Jamaican sprinter Shericka Jackson has been on everyone’s radar as an Olympic gold medal contender this year. Going into the Paris Games, Jackson was slated to line up in two hotly contested and much anticipated Athletics events: the 100- and 200-meter races.
Jackson first shocked fans last week when she announced she was pulling out of the 100-meter race, citing health reasons. “Sometimes you have to prepare mentally, especially if you have a mess up where you get a little bit hurt,” Jackson told FloTrack in an interview on July 31. All signs suggested that Jackson had dropped the shorter sprint to focus fully on the 200. When asked about her confidence going into the 200, she said simply, “I’m always confident.”

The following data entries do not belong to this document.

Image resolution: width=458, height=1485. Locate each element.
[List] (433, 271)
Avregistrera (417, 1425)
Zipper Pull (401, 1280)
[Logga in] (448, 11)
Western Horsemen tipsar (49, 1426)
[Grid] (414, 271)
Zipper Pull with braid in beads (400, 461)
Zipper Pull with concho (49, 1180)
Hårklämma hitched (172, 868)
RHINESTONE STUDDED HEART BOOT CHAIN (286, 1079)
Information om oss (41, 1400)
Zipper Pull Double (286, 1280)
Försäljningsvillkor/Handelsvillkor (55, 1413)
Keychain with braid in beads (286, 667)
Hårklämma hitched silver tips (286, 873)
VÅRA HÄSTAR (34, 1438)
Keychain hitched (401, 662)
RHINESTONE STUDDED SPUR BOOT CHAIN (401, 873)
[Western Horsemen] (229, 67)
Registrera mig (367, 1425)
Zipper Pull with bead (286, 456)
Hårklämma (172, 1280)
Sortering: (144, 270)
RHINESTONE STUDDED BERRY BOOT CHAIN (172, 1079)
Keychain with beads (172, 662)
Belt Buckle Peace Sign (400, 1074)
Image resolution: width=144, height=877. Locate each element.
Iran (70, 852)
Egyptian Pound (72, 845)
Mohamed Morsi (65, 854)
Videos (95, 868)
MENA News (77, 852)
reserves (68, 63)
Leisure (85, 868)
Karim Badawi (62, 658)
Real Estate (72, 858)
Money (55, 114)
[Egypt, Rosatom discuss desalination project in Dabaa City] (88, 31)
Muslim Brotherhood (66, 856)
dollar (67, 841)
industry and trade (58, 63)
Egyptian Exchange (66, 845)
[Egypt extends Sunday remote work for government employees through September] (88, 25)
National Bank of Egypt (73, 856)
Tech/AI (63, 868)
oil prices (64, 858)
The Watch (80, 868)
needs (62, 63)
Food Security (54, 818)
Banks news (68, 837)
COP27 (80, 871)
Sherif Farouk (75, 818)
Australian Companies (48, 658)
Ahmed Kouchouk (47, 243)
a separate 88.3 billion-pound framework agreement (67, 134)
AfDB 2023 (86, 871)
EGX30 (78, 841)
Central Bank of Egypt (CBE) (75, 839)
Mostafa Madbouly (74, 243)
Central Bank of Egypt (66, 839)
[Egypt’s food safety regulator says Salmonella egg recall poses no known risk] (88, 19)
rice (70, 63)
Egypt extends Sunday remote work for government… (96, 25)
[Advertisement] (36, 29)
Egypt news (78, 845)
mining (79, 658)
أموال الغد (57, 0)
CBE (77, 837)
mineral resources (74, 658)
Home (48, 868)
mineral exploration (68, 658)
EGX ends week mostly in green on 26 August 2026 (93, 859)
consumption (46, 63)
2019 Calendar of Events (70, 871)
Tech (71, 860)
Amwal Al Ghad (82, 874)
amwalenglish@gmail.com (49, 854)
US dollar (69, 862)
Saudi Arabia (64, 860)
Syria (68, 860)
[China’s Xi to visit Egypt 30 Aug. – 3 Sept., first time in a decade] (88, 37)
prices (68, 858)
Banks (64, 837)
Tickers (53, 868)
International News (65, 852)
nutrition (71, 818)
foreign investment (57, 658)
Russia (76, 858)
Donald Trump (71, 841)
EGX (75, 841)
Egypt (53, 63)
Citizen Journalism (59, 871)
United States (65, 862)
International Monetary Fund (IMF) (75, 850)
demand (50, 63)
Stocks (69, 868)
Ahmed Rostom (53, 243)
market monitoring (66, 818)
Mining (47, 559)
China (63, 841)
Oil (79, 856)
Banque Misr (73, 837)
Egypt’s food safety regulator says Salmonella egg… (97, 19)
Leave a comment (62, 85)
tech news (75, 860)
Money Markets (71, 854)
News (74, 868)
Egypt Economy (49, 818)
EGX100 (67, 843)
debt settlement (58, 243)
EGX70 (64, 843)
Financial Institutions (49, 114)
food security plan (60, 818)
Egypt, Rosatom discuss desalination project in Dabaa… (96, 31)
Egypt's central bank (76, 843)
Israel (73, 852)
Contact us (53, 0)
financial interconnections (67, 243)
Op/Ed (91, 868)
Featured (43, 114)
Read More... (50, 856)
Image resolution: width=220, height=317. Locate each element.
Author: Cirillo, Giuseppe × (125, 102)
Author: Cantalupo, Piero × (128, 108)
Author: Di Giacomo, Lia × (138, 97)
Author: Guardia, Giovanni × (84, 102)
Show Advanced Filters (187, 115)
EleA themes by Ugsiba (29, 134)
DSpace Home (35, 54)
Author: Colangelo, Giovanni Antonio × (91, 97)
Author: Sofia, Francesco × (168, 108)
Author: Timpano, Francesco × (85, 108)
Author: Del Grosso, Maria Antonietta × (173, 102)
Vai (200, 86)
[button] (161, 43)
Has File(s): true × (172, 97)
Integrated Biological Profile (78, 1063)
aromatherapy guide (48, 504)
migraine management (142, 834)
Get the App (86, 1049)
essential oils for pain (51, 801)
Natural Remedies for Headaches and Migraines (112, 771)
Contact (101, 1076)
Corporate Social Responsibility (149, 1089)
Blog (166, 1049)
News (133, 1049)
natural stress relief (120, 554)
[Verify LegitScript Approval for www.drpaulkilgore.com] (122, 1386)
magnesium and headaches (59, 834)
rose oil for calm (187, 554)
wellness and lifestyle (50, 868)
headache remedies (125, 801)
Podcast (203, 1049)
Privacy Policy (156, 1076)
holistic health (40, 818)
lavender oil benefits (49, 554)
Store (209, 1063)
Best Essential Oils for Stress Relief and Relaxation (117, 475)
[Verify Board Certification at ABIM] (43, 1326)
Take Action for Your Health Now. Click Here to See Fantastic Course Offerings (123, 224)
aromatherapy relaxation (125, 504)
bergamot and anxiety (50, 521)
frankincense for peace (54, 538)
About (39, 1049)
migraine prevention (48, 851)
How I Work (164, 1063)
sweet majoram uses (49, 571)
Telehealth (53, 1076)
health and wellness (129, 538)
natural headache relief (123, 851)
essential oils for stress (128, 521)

And for good reason: Jackson’s personal record of 21.41 seconds is the second-fastest time ever run by a woman in the 200-meter, just 0.07 seconds behind the 1988 world record set by Florence Griffith Joyner (a.k.a “Flo-Jo”). If Jackson were to save her speed for a single event on the Stade de France track, her chances of clinching the gold looked better in the 200 than the 100 (though she still holds the 5th-fastest 100-meter time in the world, 10.65 seconds). In a press conference after winning the 200-meter at last year’s World Athletic Championships, Jackson fondly referred to the 200 as “her baby.”
So when she made a second shocking announcement on August 4, that she’d also be sitting out of the 200-meter race at the Paris Olympics, a lot of people started asking questions.
Jackson and her team have yet to explain exactly why she decided not to compete in an individual event at the Games this year—all we have thus far from Jackson is an Instagram post from August 3, saying, “Sometimes the process is painful and hard. But don’t forget that when God is silent, he is doing something good for you.” What’s more, “There have been injury concerns coming into the Olympic Games,” Team Jamaica. At the Hungarian Grand Prix less than a month ago on July 9, Jackson pulled back on her speed before the finish line of the 200-meter, despite leading the race, and appeared to be in pain leaving the track. ESPN reported that Jackson had a minor Achilles tendon tear. If that’s the case, it would explain why she wouldn’t want to risk a more serious injury in an all-out sprint for gold.
And yet, we may still get to watch Jackson in all her Olympic glory before the closing ceremony. She’s eligible to represent Jamacia in the women’s 4×100-meter race on Thursday, August 8, where her team would likely face Team USA’s sprinting powerhouses Sha’Carri Richardson and Gabby Thomas.